• _Task statement_
Your job is to set down the stretch of entries that opens with the line containing "제5대 세종특별자치시의회 전반기 행정복지위원회, 경제문화위원회, 도시환경위원회, 교육안전위원회" and closes with the line containing "제107회 세종특별자치시의회 임시회 회의록". Keep both end lines, copy each exactly, and add nothing.
+ + + +
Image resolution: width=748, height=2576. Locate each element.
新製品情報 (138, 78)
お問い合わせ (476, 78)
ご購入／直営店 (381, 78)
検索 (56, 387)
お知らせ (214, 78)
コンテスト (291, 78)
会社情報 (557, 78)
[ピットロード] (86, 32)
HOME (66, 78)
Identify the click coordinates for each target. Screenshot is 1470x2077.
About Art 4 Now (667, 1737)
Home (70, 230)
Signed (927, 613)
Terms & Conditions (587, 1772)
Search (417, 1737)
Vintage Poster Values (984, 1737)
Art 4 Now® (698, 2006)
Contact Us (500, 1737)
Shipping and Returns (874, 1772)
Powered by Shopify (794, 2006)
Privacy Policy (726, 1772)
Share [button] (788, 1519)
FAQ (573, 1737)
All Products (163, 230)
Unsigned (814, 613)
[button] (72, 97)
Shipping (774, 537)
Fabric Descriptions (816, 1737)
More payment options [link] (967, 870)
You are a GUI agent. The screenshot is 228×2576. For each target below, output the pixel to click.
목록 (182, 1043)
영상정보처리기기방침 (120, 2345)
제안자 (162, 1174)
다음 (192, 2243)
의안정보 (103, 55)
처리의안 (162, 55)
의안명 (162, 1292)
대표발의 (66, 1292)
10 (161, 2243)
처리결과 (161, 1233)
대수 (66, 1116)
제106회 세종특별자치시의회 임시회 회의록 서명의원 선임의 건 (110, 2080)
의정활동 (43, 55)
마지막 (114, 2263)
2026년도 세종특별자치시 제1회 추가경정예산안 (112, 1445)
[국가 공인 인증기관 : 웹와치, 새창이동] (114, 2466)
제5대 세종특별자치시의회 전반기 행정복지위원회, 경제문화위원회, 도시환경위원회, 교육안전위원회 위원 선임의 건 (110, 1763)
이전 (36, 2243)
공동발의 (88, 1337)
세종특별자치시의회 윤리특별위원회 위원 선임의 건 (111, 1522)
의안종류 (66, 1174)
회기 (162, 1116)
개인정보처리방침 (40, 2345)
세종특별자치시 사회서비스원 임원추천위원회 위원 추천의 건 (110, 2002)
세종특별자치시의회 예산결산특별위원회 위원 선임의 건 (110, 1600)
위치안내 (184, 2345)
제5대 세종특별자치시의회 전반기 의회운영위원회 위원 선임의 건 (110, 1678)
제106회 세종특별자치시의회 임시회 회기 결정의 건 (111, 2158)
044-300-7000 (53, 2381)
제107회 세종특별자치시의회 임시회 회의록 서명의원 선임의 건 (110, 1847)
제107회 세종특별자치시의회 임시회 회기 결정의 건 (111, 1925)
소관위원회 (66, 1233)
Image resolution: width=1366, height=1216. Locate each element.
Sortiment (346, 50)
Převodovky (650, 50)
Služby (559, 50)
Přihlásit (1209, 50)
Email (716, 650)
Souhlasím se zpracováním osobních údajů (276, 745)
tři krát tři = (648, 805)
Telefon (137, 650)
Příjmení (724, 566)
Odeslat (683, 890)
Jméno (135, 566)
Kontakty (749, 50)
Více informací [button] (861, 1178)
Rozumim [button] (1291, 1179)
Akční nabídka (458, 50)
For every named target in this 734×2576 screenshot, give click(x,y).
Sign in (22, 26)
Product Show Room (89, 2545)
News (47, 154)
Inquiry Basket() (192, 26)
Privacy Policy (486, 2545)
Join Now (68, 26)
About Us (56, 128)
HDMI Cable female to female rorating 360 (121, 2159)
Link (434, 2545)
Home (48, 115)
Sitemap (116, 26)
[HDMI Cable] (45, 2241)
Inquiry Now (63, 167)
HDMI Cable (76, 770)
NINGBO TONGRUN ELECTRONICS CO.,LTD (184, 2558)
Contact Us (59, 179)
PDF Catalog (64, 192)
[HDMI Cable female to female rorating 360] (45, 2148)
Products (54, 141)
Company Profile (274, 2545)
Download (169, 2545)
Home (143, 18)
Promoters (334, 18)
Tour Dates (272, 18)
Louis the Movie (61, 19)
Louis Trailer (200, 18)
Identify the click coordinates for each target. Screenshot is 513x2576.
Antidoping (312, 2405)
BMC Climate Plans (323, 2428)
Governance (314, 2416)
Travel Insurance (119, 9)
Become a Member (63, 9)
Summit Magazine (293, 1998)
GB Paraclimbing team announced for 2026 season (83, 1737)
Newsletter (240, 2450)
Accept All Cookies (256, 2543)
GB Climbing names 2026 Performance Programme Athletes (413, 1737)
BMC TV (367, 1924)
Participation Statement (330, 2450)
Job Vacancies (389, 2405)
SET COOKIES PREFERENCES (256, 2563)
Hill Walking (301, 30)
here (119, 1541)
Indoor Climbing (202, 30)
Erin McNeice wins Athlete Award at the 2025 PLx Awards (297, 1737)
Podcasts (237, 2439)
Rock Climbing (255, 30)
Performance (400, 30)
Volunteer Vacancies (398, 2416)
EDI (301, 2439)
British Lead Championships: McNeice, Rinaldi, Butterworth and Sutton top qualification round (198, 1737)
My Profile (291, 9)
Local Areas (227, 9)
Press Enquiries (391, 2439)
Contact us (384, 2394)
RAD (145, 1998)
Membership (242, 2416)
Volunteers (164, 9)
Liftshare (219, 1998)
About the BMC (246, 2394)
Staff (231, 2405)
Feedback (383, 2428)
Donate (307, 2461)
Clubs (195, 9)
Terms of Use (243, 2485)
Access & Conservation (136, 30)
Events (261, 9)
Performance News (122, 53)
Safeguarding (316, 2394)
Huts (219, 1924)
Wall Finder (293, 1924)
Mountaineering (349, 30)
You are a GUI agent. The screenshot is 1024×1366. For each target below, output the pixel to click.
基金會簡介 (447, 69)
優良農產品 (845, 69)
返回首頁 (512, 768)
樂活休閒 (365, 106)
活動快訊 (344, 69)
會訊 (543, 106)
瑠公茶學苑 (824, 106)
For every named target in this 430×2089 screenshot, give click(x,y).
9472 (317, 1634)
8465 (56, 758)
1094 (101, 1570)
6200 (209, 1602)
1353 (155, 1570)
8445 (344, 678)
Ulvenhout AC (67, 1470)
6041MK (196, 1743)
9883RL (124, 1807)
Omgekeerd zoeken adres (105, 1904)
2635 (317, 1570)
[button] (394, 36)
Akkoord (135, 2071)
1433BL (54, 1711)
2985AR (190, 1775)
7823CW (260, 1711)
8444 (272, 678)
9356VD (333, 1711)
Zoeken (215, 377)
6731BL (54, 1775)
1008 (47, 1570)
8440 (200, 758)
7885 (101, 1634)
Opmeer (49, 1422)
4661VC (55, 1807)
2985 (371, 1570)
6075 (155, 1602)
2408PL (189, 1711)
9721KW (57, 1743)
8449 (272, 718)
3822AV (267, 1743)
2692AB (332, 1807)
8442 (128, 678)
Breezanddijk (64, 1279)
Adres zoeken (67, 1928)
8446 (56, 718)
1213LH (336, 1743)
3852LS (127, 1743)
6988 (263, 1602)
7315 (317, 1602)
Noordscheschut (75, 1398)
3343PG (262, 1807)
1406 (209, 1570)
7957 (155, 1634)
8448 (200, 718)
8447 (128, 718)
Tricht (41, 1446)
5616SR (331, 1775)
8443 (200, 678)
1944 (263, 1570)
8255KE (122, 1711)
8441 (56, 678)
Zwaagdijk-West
+ + + +
• _Answer section_
제5대 세종특별자치시의회 전반기 행정복지위원회, 경제문화위원회, 도시환경위원회, 교육안전위원회 위원 선임의 건 (110, 1763)
이전 (36, 2243)
공동발의 (88, 1337)
세종특별자치시의회 윤리특별위원회 위원 선임의 건 (111, 1522)
의안종류 (66, 1174)
회기 (162, 1116)
개인정보처리방침 (40, 2345)
세종특별자치시 사회서비스원 임원추천위원회 위원 추천의 건 (110, 2002)
세종특별자치시의회 예산결산특별위원회 위원 선임의 건 (110, 1600)
위치안내 (184, 2345)
제5대 세종특별자치시의회 전반기 의회운영위원회 위원 선임의 건 (110, 1678)
제106회 세종특별자치시의회 임시회 회기 결정의 건 (111, 2158)
044-300-7000 (53, 2381)
제107회 세종특별자치시의회 임시회 회의록 서명의원 선임의 건 (110, 1847)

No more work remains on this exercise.